Characterization of deeply embedded corneal foreign bodies with anterior segment optical coherence tomography.

Abstract

The purpose of the study was to describe findings demonstrated by anterior segment spectral domain optical coherence tomography (AS-OCT) in various types of deeply embedded corneal foreign bodies. In this experimental study, an ex vivo model of calf eyes was used and seven different foreign bodies were deeply embedded in the cornea, consisting of five different materials: glass, plastic, metal, wood, and pencil graphite. The eyes were photographed and then scanned by AS-OCT. The images were analyzed to determine distinguishing characteristics for each material.

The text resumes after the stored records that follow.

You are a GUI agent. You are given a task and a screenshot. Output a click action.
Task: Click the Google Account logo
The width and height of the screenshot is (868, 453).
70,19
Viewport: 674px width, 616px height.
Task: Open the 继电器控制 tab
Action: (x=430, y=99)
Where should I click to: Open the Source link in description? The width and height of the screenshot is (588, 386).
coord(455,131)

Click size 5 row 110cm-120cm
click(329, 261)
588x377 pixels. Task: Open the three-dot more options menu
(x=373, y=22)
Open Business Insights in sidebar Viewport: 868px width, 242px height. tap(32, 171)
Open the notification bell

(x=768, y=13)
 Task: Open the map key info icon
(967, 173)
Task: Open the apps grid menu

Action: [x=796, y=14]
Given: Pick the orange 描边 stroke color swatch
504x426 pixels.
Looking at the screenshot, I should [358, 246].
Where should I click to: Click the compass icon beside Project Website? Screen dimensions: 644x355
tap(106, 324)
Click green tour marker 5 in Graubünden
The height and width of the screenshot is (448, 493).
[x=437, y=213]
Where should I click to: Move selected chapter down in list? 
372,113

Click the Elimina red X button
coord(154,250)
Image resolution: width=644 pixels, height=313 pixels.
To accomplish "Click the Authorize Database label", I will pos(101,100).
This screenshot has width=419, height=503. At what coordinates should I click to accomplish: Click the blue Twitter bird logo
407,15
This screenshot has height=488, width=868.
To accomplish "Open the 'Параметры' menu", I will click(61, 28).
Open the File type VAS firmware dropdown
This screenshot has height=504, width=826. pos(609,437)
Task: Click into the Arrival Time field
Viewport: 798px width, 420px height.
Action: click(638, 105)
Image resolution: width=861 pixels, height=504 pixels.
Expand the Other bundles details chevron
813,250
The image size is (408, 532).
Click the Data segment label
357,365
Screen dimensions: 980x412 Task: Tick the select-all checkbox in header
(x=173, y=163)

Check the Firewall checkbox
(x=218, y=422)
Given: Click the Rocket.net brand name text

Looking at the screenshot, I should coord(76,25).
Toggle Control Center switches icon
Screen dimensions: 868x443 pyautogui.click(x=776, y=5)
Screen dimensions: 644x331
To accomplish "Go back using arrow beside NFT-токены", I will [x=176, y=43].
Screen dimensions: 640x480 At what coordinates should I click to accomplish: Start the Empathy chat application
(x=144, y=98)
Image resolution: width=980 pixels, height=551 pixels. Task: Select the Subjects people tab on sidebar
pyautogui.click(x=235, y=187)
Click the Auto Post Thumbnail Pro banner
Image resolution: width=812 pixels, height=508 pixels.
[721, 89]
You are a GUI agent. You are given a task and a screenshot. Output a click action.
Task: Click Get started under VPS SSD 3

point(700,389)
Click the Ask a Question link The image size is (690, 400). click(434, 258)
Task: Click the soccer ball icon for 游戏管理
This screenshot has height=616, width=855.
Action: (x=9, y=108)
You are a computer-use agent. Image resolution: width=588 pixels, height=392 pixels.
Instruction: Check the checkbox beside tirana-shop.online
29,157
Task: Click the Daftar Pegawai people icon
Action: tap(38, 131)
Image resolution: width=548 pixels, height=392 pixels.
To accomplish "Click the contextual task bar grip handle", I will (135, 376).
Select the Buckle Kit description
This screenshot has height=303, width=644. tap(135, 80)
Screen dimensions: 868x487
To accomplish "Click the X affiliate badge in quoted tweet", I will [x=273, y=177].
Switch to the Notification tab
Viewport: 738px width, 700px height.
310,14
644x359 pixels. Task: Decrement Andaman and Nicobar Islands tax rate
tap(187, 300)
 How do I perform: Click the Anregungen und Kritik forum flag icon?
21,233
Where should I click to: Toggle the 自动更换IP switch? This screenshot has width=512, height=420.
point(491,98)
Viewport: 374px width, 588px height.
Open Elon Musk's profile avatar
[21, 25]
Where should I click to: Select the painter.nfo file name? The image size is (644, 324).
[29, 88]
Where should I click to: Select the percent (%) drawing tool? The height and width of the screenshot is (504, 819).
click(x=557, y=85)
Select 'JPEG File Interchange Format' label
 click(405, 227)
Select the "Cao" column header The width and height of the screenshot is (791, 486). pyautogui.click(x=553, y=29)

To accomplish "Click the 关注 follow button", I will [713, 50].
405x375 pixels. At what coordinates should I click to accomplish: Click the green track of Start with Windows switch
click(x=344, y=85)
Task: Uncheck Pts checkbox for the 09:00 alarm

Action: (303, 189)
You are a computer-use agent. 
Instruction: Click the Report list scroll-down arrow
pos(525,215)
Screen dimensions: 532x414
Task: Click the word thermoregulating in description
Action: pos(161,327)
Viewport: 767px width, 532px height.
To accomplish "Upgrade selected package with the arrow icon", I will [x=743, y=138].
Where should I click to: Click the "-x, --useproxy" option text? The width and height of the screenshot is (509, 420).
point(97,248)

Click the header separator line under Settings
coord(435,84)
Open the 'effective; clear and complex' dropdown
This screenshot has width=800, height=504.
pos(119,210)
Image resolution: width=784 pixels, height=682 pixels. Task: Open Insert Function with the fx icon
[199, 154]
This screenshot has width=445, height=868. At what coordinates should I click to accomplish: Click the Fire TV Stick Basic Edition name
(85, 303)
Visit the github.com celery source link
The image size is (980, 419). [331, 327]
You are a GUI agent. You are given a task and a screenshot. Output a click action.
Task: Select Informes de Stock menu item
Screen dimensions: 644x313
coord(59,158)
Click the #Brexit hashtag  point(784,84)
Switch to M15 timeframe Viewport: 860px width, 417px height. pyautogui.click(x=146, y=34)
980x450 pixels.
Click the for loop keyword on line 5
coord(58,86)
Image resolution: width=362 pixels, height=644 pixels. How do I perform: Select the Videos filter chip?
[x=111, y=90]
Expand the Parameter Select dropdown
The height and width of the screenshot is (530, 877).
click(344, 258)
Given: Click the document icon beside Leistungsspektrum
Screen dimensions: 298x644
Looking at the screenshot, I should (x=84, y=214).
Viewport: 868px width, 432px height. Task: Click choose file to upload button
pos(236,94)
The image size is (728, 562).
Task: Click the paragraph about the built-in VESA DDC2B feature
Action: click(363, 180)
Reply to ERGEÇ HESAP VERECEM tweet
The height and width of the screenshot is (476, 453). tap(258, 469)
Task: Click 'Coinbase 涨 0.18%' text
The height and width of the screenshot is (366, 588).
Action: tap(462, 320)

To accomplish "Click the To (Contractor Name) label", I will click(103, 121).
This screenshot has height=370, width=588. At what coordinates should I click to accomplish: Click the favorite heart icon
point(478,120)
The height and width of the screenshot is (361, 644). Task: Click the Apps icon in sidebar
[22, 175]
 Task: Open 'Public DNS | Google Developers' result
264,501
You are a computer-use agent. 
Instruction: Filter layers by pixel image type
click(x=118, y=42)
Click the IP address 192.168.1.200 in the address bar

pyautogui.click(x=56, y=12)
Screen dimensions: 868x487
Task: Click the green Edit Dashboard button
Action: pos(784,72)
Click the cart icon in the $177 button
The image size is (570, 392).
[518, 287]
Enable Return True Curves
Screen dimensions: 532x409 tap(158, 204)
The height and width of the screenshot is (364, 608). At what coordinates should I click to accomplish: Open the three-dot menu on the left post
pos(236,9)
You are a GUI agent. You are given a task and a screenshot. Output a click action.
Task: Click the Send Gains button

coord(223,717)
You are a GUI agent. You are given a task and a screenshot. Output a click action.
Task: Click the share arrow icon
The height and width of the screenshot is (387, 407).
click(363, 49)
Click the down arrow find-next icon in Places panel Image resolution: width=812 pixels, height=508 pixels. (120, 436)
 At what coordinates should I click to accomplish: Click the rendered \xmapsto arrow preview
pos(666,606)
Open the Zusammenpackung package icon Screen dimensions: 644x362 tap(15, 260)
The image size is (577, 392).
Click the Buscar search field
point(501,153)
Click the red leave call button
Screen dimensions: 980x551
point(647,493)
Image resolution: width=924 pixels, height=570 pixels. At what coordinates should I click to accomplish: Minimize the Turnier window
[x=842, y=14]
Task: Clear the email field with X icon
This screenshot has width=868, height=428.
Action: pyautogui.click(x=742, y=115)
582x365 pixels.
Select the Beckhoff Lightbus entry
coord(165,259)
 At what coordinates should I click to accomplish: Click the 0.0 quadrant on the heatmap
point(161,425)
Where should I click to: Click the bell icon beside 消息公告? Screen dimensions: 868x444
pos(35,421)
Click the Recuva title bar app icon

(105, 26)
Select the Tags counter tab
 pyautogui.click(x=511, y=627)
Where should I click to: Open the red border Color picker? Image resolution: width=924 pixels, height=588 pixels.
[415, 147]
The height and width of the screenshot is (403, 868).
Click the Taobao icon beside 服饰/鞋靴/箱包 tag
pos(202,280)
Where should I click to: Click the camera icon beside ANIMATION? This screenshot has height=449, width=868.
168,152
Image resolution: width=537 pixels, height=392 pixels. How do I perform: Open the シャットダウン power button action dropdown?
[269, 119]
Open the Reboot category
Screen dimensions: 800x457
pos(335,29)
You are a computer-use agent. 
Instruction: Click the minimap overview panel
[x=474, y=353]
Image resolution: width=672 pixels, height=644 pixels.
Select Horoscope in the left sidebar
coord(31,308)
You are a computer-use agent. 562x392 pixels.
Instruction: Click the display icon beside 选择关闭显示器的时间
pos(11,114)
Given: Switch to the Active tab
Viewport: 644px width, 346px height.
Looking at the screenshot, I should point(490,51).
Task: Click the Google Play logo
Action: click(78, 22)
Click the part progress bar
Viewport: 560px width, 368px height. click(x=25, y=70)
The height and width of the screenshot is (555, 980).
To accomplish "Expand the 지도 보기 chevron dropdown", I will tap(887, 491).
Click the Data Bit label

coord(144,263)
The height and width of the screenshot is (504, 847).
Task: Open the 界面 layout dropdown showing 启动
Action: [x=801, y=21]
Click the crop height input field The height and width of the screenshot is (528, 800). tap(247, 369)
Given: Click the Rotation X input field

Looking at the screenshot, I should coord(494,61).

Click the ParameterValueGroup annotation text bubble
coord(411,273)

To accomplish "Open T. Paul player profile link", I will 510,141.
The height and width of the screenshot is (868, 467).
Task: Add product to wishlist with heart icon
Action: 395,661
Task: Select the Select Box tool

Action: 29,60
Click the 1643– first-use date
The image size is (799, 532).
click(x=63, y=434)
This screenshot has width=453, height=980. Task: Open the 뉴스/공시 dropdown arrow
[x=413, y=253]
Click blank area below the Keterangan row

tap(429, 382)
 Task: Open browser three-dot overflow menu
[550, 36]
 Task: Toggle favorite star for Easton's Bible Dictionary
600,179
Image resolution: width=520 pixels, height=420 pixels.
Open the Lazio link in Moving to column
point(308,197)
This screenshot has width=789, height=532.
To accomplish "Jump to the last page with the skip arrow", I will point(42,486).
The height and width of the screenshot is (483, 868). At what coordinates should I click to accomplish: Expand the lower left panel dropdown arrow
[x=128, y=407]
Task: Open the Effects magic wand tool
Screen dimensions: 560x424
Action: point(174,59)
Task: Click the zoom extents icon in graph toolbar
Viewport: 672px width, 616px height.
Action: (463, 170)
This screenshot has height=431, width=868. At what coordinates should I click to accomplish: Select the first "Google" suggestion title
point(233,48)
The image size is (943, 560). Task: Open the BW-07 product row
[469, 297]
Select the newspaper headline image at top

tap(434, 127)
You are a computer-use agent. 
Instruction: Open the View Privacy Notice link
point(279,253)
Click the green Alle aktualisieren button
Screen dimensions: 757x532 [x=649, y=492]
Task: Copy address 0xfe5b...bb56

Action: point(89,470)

Various materials presented unique characteristics in AS-OCT. The opaque materials (pencil graphite, metals, and wood) demonstrated a hyper-reflective anterior border, whereas the posterior border signal could not be clearly identified due to the shadowing effect. Moreover, a chain of signals was characteristic of both pencil graphite and metals though a "mirroring effect" was unique for metals. Wood, as an opaque material, appears as a hyper-reflective mass with a spectrum of penetrability depending on the degree of concentration. Transparent materials demonstrated hyper-reflective sharp borders when surrounded by air or fluid, as opposed to when being embedded purely in the corneal stroma. This study shows that AS-OCT was used to systematically define a novel set of distinguishing characteristics specific to various materials extruding from the cornea, fully embedded in the cornea, and intruding into the anterior chamber. Hopefully, the described characteristics of each material can aid clinicians in diagnosing the type of the material embedded and the depth of its involvement in ocular injury.